■ **What is needed**:
Go through the data underneath and copy every line exactly.

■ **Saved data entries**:

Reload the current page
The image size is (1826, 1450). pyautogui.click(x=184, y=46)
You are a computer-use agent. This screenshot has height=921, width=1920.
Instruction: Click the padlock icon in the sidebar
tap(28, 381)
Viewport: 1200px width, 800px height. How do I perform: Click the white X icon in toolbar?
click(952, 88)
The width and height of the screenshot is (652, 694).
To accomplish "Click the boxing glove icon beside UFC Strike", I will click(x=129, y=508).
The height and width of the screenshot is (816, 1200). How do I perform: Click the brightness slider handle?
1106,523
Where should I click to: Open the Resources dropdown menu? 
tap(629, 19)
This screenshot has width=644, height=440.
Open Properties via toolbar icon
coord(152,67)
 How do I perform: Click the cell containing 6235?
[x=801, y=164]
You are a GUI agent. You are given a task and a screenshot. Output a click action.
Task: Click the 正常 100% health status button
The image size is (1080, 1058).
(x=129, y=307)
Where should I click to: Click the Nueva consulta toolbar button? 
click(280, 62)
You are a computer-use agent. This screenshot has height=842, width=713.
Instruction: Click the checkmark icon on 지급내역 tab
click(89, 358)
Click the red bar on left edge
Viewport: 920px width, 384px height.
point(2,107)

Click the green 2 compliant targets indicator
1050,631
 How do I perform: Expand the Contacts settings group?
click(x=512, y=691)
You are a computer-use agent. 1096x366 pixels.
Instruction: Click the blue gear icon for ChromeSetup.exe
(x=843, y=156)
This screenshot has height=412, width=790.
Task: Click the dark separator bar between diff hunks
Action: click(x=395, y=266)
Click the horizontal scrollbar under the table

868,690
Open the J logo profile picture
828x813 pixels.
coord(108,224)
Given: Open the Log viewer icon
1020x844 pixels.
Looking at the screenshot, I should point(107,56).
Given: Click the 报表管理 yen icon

■ **Response to this task**:
Reload the current page
The image size is (1826, 1450). pyautogui.click(x=184, y=46)
You are a computer-use agent. This screenshot has height=921, width=1920.
Instruction: Click the padlock icon in the sidebar
tap(28, 381)
Viewport: 1200px width, 800px height. How do I perform: Click the white X icon in toolbar?
click(952, 88)
The width and height of the screenshot is (652, 694).
To accomplish "Click the boxing glove icon beside UFC Strike", I will click(x=129, y=508).
The height and width of the screenshot is (816, 1200). How do I perform: Click the brightness slider handle?
1106,523
Where should I click to: Open the Resources dropdown menu? 
tap(629, 19)
This screenshot has width=644, height=440.
Open Properties via toolbar icon
coord(152,67)
 How do I perform: Click the cell containing 6235?
[x=801, y=164]
You are a GUI agent. You are given a task and a screenshot. Output a click action.
Task: Click the 正常 100% health status button
The image size is (1080, 1058).
(x=129, y=307)
Where should I click to: Click the Nueva consulta toolbar button? 
click(280, 62)
You are a computer-use agent. This screenshot has height=842, width=713.
Instruction: Click the checkmark icon on 지급내역 tab
click(89, 358)
Click the red bar on left edge
Viewport: 920px width, 384px height.
point(2,107)

Click the green 2 compliant targets indicator
1050,631
 How do I perform: Expand the Contacts settings group?
click(x=512, y=691)
You are a computer-use agent. 1096x366 pixels.
Instruction: Click the blue gear icon for ChromeSetup.exe
(x=843, y=156)
This screenshot has height=412, width=790.
Task: Click the dark separator bar between diff hunks
Action: click(x=395, y=266)
Click the horizontal scrollbar under the table

868,690
Open the J logo profile picture
828x813 pixels.
coord(108,224)
Given: Open the Log viewer icon
1020x844 pixels.
Looking at the screenshot, I should point(107,56).
Given: Click the 报表管理 yen icon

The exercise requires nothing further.